**Task statement:** Check every line below for the word "computer" and copy each one that has it.

**Source information:**
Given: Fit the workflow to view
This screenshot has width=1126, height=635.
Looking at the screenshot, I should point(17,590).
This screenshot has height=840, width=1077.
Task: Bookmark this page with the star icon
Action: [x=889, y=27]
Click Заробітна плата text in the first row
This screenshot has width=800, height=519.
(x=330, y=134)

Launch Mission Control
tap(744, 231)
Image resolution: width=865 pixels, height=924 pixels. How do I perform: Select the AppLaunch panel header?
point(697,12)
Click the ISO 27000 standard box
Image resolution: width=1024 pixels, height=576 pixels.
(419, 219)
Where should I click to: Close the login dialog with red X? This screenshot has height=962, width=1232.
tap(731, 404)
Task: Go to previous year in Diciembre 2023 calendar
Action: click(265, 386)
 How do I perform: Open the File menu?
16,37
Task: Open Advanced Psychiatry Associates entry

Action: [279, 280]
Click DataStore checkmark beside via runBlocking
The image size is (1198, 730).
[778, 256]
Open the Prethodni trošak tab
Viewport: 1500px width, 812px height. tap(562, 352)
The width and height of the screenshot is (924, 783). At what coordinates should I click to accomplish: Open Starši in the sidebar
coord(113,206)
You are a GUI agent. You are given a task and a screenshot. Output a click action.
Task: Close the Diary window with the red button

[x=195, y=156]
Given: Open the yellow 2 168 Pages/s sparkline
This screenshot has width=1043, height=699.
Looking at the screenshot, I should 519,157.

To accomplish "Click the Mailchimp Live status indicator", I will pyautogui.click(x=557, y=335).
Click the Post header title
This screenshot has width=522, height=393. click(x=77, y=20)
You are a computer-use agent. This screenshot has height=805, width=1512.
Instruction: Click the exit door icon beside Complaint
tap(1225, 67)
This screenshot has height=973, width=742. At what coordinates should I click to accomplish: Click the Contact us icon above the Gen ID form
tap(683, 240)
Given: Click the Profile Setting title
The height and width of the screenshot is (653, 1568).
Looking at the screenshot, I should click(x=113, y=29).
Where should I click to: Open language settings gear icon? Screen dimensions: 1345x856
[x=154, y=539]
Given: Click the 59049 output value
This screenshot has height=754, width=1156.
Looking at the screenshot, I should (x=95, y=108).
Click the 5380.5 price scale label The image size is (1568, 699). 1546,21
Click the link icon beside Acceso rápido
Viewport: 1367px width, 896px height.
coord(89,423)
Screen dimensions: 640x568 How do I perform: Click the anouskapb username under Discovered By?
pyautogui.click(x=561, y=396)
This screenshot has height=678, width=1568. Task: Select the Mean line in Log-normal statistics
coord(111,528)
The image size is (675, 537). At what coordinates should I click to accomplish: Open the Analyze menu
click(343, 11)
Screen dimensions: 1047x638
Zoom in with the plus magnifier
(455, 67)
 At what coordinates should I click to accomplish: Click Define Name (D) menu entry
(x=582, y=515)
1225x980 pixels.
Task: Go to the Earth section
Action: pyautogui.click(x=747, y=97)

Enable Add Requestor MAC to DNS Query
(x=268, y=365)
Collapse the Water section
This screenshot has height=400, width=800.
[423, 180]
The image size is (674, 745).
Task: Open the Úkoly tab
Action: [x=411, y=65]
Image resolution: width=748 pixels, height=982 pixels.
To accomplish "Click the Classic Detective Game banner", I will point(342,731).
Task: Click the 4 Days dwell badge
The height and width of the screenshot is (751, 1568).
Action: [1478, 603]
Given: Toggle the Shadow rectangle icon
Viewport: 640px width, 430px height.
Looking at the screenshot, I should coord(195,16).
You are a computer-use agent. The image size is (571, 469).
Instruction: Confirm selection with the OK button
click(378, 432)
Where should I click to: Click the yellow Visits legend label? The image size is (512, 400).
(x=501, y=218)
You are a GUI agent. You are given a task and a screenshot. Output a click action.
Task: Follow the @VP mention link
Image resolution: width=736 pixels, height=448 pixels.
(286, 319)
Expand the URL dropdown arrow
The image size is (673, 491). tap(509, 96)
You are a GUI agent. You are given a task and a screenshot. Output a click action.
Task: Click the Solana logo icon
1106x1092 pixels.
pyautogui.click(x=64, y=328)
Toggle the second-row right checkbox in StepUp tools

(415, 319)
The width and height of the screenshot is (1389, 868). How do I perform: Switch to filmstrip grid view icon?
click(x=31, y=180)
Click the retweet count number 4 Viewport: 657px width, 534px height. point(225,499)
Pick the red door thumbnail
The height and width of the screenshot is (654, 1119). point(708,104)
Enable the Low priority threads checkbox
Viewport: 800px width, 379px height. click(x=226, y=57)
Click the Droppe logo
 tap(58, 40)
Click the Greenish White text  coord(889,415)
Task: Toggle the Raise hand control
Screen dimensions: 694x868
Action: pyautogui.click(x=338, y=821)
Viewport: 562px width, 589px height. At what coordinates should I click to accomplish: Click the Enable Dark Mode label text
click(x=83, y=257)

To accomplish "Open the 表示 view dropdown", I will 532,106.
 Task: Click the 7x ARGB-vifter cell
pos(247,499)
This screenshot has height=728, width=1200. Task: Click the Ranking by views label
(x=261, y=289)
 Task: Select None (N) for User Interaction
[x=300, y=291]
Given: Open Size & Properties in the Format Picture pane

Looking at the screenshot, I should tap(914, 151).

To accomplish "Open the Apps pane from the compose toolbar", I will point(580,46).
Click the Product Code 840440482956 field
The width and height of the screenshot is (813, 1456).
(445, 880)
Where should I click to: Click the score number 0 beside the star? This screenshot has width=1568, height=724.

**Task answer:**
You are a computer-use agent. This screenshot has height=805, width=1512.
You are a computer-use agent. The image size is (571, 469).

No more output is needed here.